SOURCE DATA Block Start
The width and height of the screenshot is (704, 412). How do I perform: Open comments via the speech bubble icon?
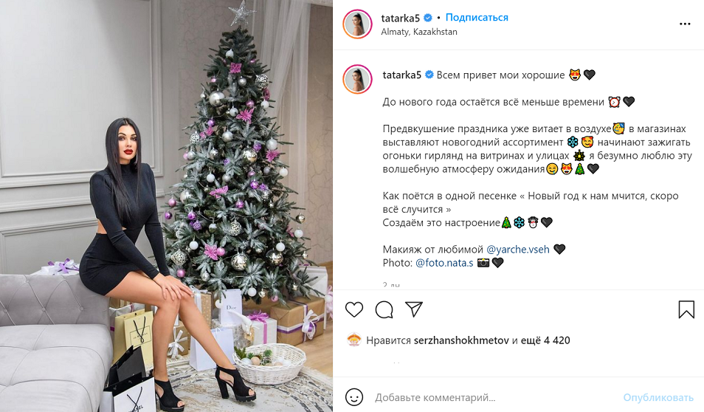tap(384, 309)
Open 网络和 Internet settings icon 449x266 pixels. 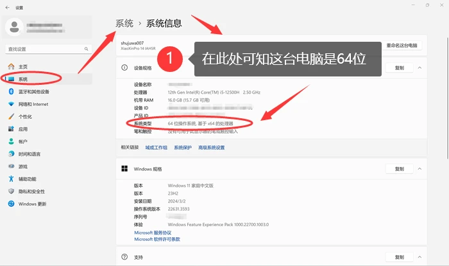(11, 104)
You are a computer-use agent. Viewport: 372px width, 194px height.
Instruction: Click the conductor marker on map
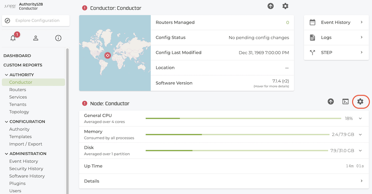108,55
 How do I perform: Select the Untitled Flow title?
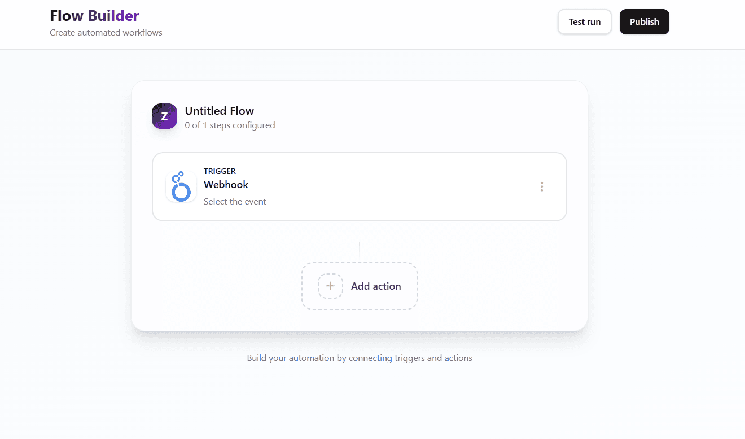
SOURCE DATA Block End
SOURCE DATA Block Start
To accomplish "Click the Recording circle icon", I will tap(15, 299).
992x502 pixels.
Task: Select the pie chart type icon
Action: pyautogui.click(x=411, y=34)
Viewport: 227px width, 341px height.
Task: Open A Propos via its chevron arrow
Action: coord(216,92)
SOURCE DATA Block End
## WORK REQUEST
The answer should consist only of the lines above from the one with "You are a computer-use" through the one with "How do I perform: Select", repeated exactly, with no pictures among them.

## REPLY TO THE TASK
You are a computer-use agent. Viewport: 372px width, 194px height.
Instruction: Click the conductor marker on map
108,55
 How do I perform: Select the Untitled Flow title?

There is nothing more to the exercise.